LYON, JOHN (1734–1817), historian of Dover, was born at St. Nicholas in the Isle of Thanet, on 1 Sept. 1734. He was in early life master of a school at Margate, Kent, which he relinquished in 1770 to take holy orders. In 1772 he was elected by the parishioners to the perpetual curacy of St. Mary's, Dover. His studies were chiefly electricity and antiquities. He died on 30 June 1817, and was buried in the churchyard of St. Nicholas, Thanet. On his tombstone he is described as B.A. and F.L.S. His manuscripts and correspondence were destroyed by his executors in compliance with his request. His collection of books, shells, insects, and minerals were sold by auction in November 1817.

Lyon's principal work is a ‘History of the Town and Port of Dover and of Dover Castle, with a short Account of the Cinque Ports,’ 2 vols. 4to, Dover, 1813–14 (cf. Lowndes, Bibl. Man. 1243).

In 1775 he communicated to the Society of Antiquaries a ‘Description of a Roman Bath discovered at Dover’ (Archæologia, v. 325–34); in 1785, in a letter to John Nichols, the ‘History and Antiquities of Saint Radigund's, or Bradsole Abbey, near Dover,’ which was printed as No. xliv. of the ‘Bibliotheca Topographica Britannica;’ in 1786 to the Royal Society some notices ‘Of a Subsidence of the Ground near Folkstone, on the Coast of Kent’ (Phil.

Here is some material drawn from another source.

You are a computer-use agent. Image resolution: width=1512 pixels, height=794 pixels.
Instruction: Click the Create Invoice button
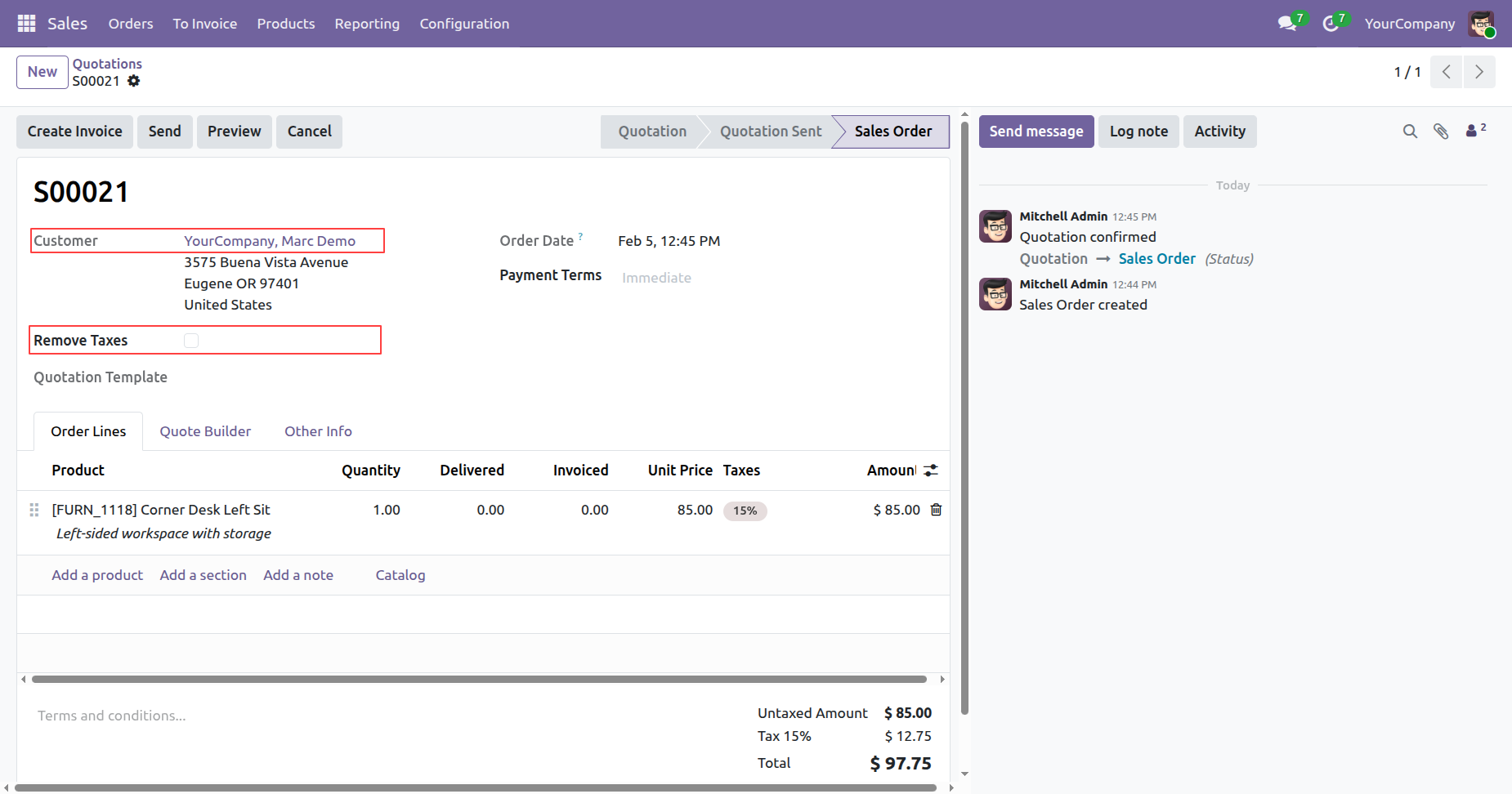pos(74,132)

Trans., Abridgment, xvi. 91); and in 1792 to the Society of Antiquaries ‘Observations on the Situation of the antient Portus Iccius’ (Archæologia, x. 1–16). In Nichols's ‘Biographical Anecdotes of Hogarth’ will be found some account of William Tothall, F.S.A., which Lyon communicated to Andrew Coltee Ducarel [q. v.]

Lyon wrote also: 1. ‘Experiments and Observations, made with a view to point out the Errors of the present received Theory of Electricity,’ &c., 4to, London, 1780. 2. ‘Further Proofs that Glass is permeable by the Electric Effluvia, and that the Electric Particles are possessed of a Polar Virtue, with Remarks on the Monthly Reviewer's Animadversions on a late work intituled “Experiments,”’ &c., 4to, London, 1781. 3. ‘Remarks on the leading Proofs offered in favour of the Franklinian System of Electricity, with Experiments to shew the direction of the Electric Effluvia, visibly passing from what has been termed Negatively Electrified Bodies,’ 8vo, London, 1791. 4. ‘An Account of several new and interesting Phænomena discovered in examining the Bodies of a Man and four Horses killed by Lightning near Dover,’ 8vo, London, 1796.